O farmacêutico Sandro Sene alega que não há demanda. Hoje, ele diz que o mínimo que se encontra no mercado são envelopes com 4 comprimidos, no caso de analgésicos para dores em geral, laxantes, relaxantes musculares e antitérmicos. "Quando o médico pede para fracionar na receita, falamos para o paciente que não fazemos. Aqui (farmácia) eu não posso fracionar, porque não tem local."
Conforme Sandro, para realizar o fracionamento é necessário reservar local adequado, equipamentos e um farmacêutico que adote procedimentos pré-autorizados pela Vigilância Sanitária.

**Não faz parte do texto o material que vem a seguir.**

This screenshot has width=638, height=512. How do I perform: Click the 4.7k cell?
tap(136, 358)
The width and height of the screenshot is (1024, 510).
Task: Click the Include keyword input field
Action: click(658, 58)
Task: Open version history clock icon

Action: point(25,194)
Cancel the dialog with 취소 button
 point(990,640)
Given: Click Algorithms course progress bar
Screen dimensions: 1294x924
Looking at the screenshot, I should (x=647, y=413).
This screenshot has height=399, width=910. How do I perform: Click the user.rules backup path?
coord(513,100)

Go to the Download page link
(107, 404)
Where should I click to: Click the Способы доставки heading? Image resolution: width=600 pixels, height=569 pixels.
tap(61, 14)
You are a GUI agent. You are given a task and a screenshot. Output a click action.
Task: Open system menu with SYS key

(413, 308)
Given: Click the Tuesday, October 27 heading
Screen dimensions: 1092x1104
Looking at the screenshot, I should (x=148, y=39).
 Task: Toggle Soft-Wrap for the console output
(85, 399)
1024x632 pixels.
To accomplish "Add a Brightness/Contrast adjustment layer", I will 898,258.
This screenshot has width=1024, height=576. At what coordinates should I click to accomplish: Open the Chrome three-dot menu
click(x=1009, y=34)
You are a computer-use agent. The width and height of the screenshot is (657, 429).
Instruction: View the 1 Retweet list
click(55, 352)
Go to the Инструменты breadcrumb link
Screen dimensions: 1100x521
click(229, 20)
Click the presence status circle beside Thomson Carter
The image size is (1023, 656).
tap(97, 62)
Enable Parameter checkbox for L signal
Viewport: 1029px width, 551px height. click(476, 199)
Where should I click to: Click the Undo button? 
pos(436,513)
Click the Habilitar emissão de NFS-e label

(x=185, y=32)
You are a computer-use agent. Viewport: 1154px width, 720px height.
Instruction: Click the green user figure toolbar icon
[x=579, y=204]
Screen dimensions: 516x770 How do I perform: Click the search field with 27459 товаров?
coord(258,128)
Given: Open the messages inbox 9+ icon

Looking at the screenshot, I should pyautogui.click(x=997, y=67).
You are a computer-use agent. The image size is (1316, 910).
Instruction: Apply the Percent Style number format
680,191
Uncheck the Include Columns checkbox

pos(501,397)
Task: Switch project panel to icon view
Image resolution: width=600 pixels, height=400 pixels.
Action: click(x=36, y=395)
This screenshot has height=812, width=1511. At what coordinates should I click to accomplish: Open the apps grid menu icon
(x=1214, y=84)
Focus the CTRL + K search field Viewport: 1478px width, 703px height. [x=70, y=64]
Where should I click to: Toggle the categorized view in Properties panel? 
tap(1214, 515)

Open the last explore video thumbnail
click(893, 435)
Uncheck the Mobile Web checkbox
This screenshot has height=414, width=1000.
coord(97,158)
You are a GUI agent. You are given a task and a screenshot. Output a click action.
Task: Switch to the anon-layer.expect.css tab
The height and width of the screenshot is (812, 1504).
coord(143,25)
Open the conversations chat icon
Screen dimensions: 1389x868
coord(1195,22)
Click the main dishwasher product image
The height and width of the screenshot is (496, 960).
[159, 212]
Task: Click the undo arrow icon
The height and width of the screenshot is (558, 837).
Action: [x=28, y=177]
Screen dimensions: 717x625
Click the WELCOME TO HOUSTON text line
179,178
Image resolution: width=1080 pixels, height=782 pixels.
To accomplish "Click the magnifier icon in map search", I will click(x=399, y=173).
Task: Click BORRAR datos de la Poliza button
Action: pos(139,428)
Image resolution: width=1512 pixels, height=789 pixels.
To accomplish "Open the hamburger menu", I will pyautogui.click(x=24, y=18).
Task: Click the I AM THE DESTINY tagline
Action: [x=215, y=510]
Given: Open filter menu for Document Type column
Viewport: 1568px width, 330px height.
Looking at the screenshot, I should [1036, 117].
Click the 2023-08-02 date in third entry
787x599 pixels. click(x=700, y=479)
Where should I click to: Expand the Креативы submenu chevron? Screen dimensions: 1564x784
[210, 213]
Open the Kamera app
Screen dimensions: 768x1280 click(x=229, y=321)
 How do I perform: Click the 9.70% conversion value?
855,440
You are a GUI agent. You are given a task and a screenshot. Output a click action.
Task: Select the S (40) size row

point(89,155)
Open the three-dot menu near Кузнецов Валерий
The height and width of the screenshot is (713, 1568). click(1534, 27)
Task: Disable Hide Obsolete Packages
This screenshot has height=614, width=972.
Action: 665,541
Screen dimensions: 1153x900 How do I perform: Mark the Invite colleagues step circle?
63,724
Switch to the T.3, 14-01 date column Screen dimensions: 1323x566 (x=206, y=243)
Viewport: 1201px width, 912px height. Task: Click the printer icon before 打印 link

O presidente do Sindicato do Comércio Varejista Farmacêutico de Mato Grosso(Sincofarma), Ricardo Cristaldo, afirma que nenhum estabelecimento do Estado oferece medicamento fracionado. "A lei diz que o profissional deve contar com tesoura estéril, local apropriado e o profissional farmacêutico para discriminar a quantidade de remédio e fazer cadastro com nome, endereço e RG do consumidor. Mas, a farmácia não tem interesso nisso."
Segundo Cristaldo, para ser colocado em prática é necessário primeiro que as indústrias fabriquem este tipo de remédio fracionado. "Existem laboratórios públicos que fazem isso, mas não podemos reduzir o lucro. É inviável, pois teríamos que adquirir a embalagem, um sistema."
Para fabricar medicamento fracionado também é necessário autorização da Anvisa e no Brasil somente uma indústria fornece este tipo de produto. A Prati-Donaduzzi produz 10 medicamentos em cartelas serrilhadas, em que os comprimidos são destacados e vendidos na quantidade necessária nas farmácias. O gerente da indústria paranaense, Gustavo Prate, diz que a fabricação inédita no país é possível e rentável. "Todos saem ganhando, inclusive a farmácia, mas quem sai mais na vantagem é o consumidor, que paga mais barato e evita o descarte."
A compra de 3 comprimidos do medicamento Azetromicina de 500 miligramas, por exemplo, custa R$ 9, em média, por meio do fracionamento. Já na venda tradicional, o consumidor será obrigado a pagar R$ 17 por mais comprimidos.
Gustavo afirma que é simples o trabalho na farmácia e que no caso da indústria em que trabalha, todas as embalagens necessárias para fracionamento, como por exemplo, os chamados "sacos de pipoca" são fornecidas. Com o mercado atual, diz que "as pessoas ficam reféns dos medicamentos tradicionais". Mas prevê, que a partir do momento que a oferta for aumentando, a concorrência crescerá nas drogarias e o produto terá que estar disponível nas gôndolas.
O promotor de Justiça cível de Barra do Bugres, Rinaldo Segundo, destaca que a adaptação de uma indústria ao que a Anvisa orienta é a prova de que a venda de remédio fracionado ao consumidor é possível. "São milhões que as indústrias ganham para que os remédios sejam descartados ou as pessoas fazerem a farmácia caseira." Segundo ele, a venda compulsória de medicamentos a mais do que o necessário fere o artigo 39 do Código de Defesa do Consumidor.
A ação civil pública contra as 15 maiores indústrias de medicamentos está pronta e será movida pela Comarca de Cuiabá. O promotor prevê que se a Justiça acatar todas as farmácias do Brasil serão beneficiadas com a ação, que tem o objetivo de obrigar à produção dos fracionados. Ele relata que desde 2008 está discutindo o assunto no Estado e que a alegação do sindicato de classe das indústrias farmacêuticas sempre foi de que não há retorno financeiro e há burocracia na Anvisa.
Da mesma forma, os proprietários de drogarias alegam que não há produto disponível e o investimento para realização da fração é cara. "O sindicato da farmácias sempre teve resistência quanto ao custo, mas nós conseguimos fazer com que o custo seja de apenas R$ 800, o que seria para comprar um balcão e um vidro."